### AZIONE RICHIESTA 1
Nel testo sul crimine informatico, di quanto si prevede che crescerà il budget per la sicurezza di un'azienda media?
### AZIONE RICHIESTA 2
Sostituisci "servizi finanziari" con "servizi sanitari" nel tratto del testo sul crimine informatico che va da "Più della metà" fino a "e in volume.", e riscrivi quel tratto.
### AZIONE RICHIESTA 3
Prosegui il testo sul crimine informatico a partire dalla sua ultima frase.

### BLOCCO DI TESTO
☆ ☆ ☆ ☆ ☆
Che futuro ci aspetta?
Più della metà delle aziende intervistate ha riportato di aver riportato almeno 5 attacchi nel corso degli scorsi 12 mesi. Tra i settori più colpiti quelli dei servizi finanziari. Il futuro che ci si prospetta dinnanzi vede quindi un aumento degli attacchi, in numero e in volume.
La buona notizia è che anche i budget per la sicurezza sono in crescita: l”aumento previsto per un’azienda media in base al report è circa del 29%. Un dato alto, ma che potrebbe non essere sufficiente. Sebbene molte aziende abbiamo toccato con mano i costi di disaster recovery e dei mancati guadagni per il blocco delle operazioni, c’è ancora una percezione sottostimata del giro d’affari del cybercrimine. Solo il 6% degli intervistati ha infatto risposto correttamente alla domanda “Che dimensioni ha l”economia generata sul Dark Web dal crimine informatico“. La risposta è 1 trilione di dollari.
“Cosa vedi all”orizzonte Rick per il 2019?” “C’è stata una grossa evoluzione degli strumenti a disposizione dei cybercriminali 2/3 anni fa, ora siamo di fronte a un periodo in cui più che sviluppare nuovi strumenti di attacco gli hacker stanno affinando quelli già presenti nella loro cassetta degli attrezzi. Vedremo attacchi più sofisticati, ma basati su tecniche in parte note. Sviluppare un nuovo exploit per iPhone è molto dispendioso, si può ottenere molto con decisamente meno sforzo da una sola email di phishing ben piazzata.”
☆ ☆ ☆ ☆ ☆
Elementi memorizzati
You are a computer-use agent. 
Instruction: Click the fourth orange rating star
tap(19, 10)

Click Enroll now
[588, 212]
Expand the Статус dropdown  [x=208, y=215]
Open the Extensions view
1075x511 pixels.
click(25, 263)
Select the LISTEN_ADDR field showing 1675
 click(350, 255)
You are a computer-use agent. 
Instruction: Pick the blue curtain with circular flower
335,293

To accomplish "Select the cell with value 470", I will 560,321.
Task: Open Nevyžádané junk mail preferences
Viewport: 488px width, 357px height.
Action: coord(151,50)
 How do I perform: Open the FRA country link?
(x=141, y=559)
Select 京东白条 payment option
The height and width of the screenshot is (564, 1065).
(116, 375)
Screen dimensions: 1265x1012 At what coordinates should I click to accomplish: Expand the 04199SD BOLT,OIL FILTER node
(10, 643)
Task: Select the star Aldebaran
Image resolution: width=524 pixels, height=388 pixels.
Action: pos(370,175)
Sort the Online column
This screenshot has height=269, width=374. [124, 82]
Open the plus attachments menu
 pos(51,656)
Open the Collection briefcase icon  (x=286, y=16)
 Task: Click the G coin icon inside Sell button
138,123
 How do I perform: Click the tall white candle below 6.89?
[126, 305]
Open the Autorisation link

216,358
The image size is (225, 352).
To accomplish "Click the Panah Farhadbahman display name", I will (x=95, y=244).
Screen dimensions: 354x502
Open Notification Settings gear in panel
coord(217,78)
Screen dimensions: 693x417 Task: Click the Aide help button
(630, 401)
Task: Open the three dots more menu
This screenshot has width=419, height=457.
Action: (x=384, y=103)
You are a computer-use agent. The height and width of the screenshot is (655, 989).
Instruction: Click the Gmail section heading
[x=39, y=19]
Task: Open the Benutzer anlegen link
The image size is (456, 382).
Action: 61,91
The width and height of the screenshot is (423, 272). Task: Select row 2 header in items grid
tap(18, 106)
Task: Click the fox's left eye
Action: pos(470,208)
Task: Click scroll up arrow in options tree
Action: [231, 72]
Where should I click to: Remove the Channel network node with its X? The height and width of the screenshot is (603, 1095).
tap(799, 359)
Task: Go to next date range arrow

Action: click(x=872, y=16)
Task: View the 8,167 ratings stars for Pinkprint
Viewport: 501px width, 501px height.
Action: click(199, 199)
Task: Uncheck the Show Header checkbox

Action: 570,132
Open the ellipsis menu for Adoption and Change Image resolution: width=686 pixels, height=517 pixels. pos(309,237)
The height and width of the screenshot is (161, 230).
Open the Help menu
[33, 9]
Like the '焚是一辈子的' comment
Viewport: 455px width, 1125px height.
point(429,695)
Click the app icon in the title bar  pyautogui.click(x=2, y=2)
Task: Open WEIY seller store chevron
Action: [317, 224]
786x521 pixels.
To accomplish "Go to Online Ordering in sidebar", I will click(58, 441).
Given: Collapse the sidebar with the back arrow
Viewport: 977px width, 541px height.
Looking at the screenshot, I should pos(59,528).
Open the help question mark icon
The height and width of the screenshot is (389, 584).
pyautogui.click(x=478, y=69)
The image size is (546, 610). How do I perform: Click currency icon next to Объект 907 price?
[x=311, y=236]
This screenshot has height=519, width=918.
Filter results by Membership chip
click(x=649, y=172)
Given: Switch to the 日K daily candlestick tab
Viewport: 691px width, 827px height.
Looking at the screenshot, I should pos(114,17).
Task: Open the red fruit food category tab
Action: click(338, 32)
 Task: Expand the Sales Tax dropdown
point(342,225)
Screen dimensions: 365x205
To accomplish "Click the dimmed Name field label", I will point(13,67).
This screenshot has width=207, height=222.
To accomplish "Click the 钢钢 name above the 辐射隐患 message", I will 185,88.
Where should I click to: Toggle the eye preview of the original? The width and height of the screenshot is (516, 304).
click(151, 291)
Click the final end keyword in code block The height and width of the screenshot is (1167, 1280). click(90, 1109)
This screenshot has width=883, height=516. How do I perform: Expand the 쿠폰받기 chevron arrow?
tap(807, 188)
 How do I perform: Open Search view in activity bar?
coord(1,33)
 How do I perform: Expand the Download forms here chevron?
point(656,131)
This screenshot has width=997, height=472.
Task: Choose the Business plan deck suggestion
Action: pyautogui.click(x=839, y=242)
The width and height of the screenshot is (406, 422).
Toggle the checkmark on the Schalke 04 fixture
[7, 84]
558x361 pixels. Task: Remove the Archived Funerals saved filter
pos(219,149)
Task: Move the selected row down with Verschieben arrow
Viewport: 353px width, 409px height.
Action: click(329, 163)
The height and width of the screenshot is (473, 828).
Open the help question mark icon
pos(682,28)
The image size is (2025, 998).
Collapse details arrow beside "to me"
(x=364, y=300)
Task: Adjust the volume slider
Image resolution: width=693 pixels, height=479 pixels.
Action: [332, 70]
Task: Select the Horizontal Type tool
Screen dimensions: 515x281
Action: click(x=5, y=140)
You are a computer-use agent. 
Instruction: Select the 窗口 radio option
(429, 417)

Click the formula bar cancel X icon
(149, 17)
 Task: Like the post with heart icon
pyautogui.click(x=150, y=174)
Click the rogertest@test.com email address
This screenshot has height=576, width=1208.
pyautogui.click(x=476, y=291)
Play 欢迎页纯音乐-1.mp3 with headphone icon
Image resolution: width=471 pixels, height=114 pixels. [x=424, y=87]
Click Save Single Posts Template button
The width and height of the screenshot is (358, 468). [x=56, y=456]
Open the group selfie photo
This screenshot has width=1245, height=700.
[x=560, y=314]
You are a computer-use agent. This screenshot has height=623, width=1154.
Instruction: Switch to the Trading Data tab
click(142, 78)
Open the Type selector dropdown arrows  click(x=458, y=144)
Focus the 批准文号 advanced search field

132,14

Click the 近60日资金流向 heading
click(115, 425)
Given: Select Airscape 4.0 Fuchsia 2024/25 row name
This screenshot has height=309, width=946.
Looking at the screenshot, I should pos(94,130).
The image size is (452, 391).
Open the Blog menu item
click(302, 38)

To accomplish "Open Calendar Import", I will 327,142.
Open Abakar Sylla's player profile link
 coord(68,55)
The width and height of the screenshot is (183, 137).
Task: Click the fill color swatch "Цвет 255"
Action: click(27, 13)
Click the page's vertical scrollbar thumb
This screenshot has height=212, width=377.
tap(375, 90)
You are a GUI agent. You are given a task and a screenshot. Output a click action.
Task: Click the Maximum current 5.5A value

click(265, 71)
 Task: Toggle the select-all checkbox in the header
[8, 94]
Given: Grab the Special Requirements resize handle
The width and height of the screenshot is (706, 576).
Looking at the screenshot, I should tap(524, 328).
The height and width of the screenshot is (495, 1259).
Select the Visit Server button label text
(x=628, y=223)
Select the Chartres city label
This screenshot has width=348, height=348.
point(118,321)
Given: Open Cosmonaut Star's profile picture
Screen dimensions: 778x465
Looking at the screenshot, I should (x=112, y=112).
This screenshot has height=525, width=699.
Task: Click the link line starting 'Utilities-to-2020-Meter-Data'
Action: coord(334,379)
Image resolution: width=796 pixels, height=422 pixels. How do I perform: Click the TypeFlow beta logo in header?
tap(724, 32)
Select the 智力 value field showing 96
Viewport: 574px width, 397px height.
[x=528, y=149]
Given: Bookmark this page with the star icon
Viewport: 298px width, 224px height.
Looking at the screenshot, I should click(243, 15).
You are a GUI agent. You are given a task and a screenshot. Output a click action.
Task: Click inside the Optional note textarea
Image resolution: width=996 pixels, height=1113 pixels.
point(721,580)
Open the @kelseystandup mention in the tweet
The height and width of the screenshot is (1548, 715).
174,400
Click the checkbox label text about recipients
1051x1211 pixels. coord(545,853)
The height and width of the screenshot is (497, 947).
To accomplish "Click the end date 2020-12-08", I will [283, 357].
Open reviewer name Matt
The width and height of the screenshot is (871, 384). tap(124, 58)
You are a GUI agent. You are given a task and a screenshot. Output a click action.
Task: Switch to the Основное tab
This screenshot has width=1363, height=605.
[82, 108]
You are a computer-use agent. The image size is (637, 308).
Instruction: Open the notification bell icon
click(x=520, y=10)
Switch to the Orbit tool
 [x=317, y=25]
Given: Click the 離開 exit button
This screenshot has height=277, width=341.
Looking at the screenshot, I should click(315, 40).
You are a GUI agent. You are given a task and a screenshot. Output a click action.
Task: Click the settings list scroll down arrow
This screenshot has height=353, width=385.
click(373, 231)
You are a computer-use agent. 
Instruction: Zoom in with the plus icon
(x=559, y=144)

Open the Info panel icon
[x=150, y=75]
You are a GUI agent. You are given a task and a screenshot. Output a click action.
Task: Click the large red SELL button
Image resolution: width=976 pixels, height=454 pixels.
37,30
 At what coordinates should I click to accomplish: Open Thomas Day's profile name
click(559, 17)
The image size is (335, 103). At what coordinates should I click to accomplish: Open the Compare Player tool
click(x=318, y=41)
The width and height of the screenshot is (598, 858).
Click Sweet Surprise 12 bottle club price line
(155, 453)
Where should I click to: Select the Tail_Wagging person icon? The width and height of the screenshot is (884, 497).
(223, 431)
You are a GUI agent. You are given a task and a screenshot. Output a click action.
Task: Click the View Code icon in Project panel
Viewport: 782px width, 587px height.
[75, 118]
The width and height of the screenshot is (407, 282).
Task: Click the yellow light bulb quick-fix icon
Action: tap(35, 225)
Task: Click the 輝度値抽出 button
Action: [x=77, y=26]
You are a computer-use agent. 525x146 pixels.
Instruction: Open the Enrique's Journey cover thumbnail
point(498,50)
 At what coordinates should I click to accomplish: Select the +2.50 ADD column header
☆ ☆ ☆ ☆ ☆
### RISULTATO ESERCIZIO 1
Circa del 29%.

### RISULTATO ESERCIZIO 2
Più della metà delle aziende intervistate ha riportato di aver riportato almeno 5 attacchi nel corso degli scorsi 12 mesi. Tra i settori più colpiti quelli dei servizi sanitari. Il futuro che ci si prospetta dinnanzi vede quindi un aumento degli attacchi, in numero e in volume.

### RISULTATO ESERCIZIO 3
Imprevedibili sono invece i rivolti di possibili errori nella guerra informatica che ormai è all”ordine del giorno tra gli stati sovrani. Potrebbe bastare un piccolo errore, un malware che “scappa” per avere effetti devastanti. Il caso di Stuxnet dovrebbe servire da monito per tutti. Per chi non lo ricordasse Stuxnet è un virus informatico creato e diffuso dal governo statunitense per sabotare il programma nucleare iraniano, salvo poi diffondersi al di fuori delle centrali a livello globale.
Smokey Bear per la sicurezza
In chiusura, parlando con tutto il team è emerso che serve nella battaglia contro i crimini informatici anche un deciso cambio culturale. “Servirebbe una campagna come quella di Smokey Bear” ha esclamato Ryan G. Murphy Senior PR Manager di Carbon Black. Si tratta della più longeva campagna di public advertising che gli USA abbiano mai portato avanti. Nata nel 1944 con lo slogan “Smokey Says – Care Will Prevent 9 out of 10 Forest Fires“, ha dato un impulso incredibile alla prevenzione degli incendi, mettendo al centro le persone e le loro azioni quotidiane. È stata riproposta nel 2001 con il nuovo slogan “Only You Can Prevent Wildfires.”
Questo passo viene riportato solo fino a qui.